:: Exercise inputs ::
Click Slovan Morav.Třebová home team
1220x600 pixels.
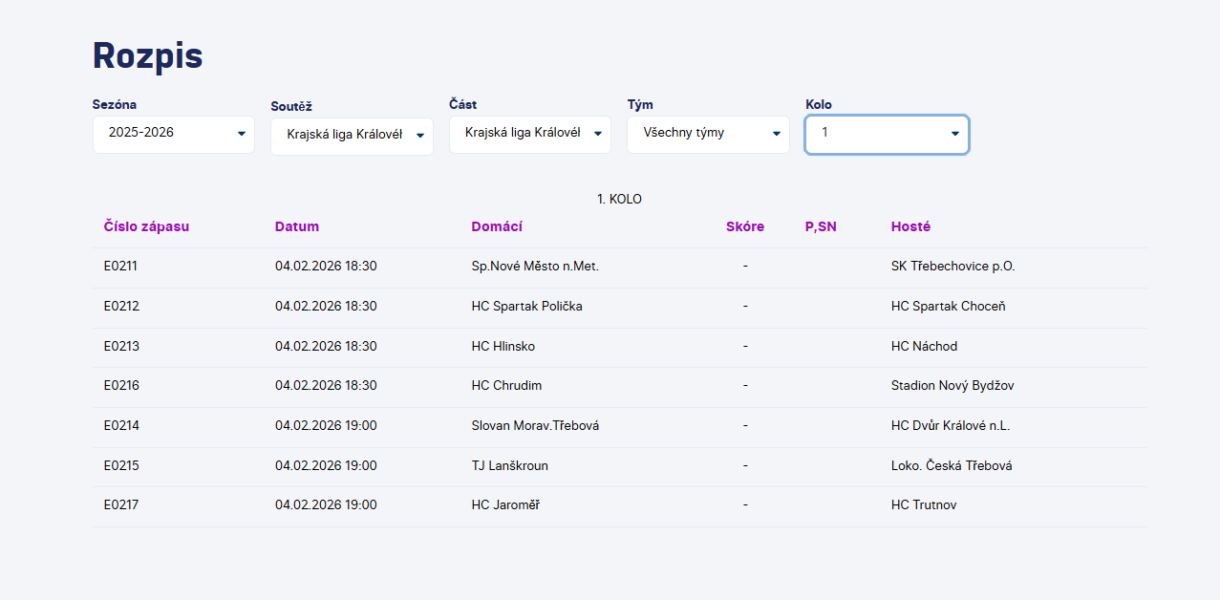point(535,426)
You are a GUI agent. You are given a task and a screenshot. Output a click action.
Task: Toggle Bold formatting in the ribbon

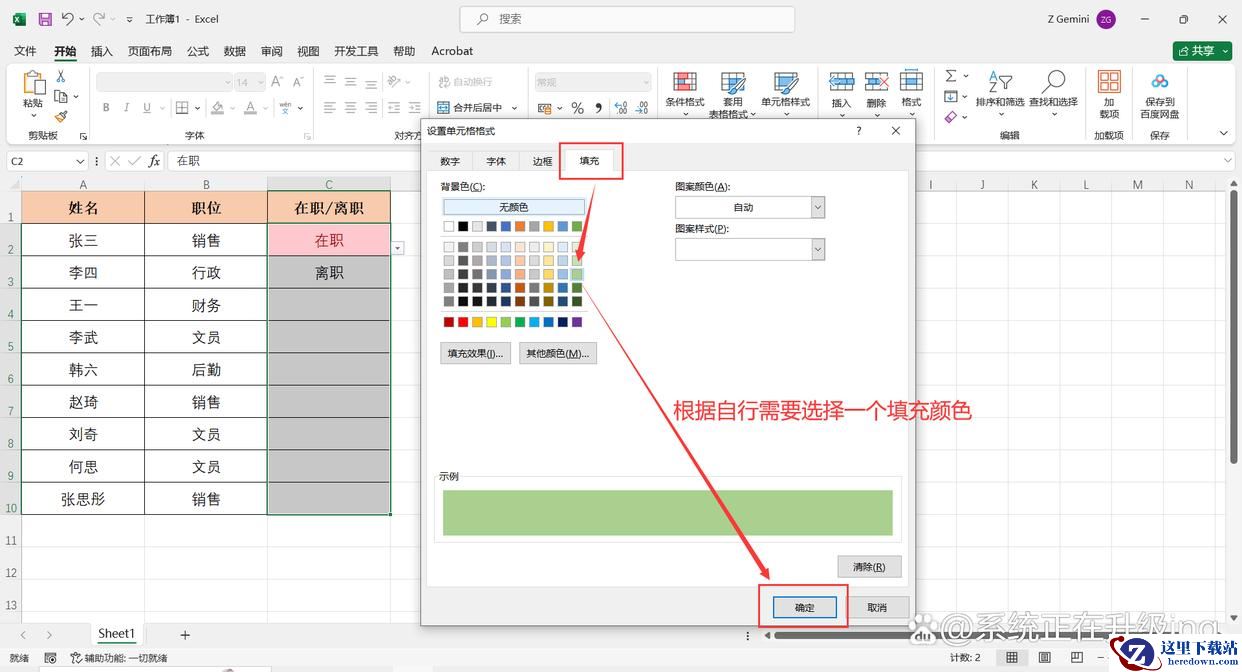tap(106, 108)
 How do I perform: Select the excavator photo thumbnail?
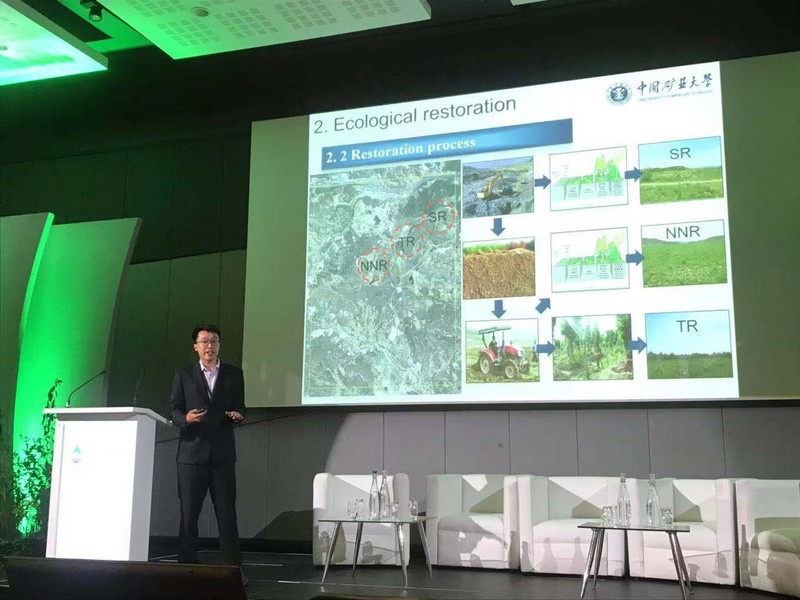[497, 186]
:::
**Task details**
In full and without any pictures, print the listing above exactly.

**Task answer**
Click Slovan Morav.Třebová home team
1220x600 pixels.
point(535,426)
You are a GUI agent. You are given a task and a screenshot. Output a click action.
Task: Toggle Bold formatting in the ribbon

tap(106, 108)
 How do I perform: Select the excavator photo thumbnail?
[497, 186]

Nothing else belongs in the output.